Devolva, copiado letra por letra, tudo o que vai de "Eu não me lembro" até "fez essa opção?" na entrevista.

**** TEXTO DE ORIGEM

Não foi uma questão nem de dinheiro, como é para alguns, nem de estabilidade. Eu provavelmente conseguiria mais dos dois na área médica. Foi uma questão de me identificar com a carreira. Sempre gostei de conhecer novos lugares e não apenas de passar por eles. Sempre tive uma certa facilidade para fazer amizades, para me relacionar, e por isso escolhi a carreira diplomática. Além disso, desde o segundo grau (atual ensino médio) eu tinha o interesse. Só que alguém me aconselhou a fazer Direito para isso, e, na época, a única coisa que eu sabia é que eu não queria fazer Direito. Então, tirei da mente o Itamaraty, mas, depois, quando vi que era aberto a qualquer carreira, resolvi me empenhar.
Você se autodeclara afrodescendente desde que o Itamaraty instituiu essa política, em 2011?
Eu não me lembro exatamente quando começou, mas desde o primeiro ano em que houve a opção de autodeclaração, eu me autodeclaro.
Por que fez essa opção?
Porque eu me identifico. Realmente é uma questão de criação. Desde bem pequeno, minha família, minha mãe, meu pai sempre frisaram nossa origem multiétnica. Minha mãe, especificamente, sempre falava que a gente tem negro, índio... Ela mesma é nordestina, vinda do interior do Piauí. Veio para cá quando criança com o resto da família. Meu pai também tem origens variadas. Uma bisavó por parte do meu pai é negra. Por parte da minha mãe, eu tenho avós pardos. Na família da minha mãe, são dez filhos, e há grande variedade de tipos, de ruivo de olho azul até mulata ou mulato, e todos filhos da mesma mãe e do mesmo pai. Isso só é possível para famílias que têm uma carga genética muito variada, muito misturada. Acho que é a comprovação de que a origem multiétnica é indiscutível. Meu sobrenome não deixa esconder que tem uma origem judaica também. Então, eu sou de repente uma concentração de minorias. Negro com ascendência negra, indígena, nordestina e judaica.
Mas você se percebe dentro da sociedade como um afrodescendente? Alguma vez já foi discriminado ou teve menos oportunidades por causa de sua origem?
Eu me identifico como afrodescendente pelos motivos que já expliquei. E, é claro, dependendo da situação em que você está, as pessoas podem te olhar de uma maneira não tão enaltecedora. A experiência como afrodescendente é algo muito pessoal, personalíssimo. Nenhuma pessoa, independentemente da tonalidade de pele, por mais clara que seja, por mais escura que seja, vai poder dizer de outra se teve uma experiência mais afrodescendente ou menos afrodescendente. E, por esse motivo, eu concordo com a política de cotas que seja baseada em autodeclaração. Não pode haver outra maneira de implementar essa política.

********
**** MATERIAL FORNECIDO

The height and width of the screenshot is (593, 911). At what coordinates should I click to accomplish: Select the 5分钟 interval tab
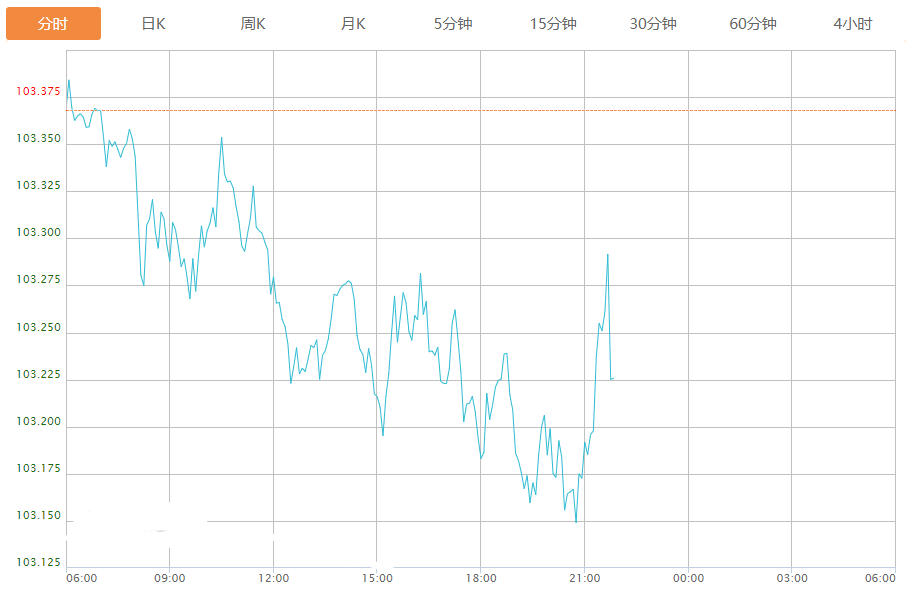click(453, 24)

********

## RESPOSTA DO EXERCÍCIO
Eu não me lembro exatamente quando começou, mas desde o primeiro ano em que houve a opção de autodeclaração, eu me autodeclaro.
Por que fez essa opção?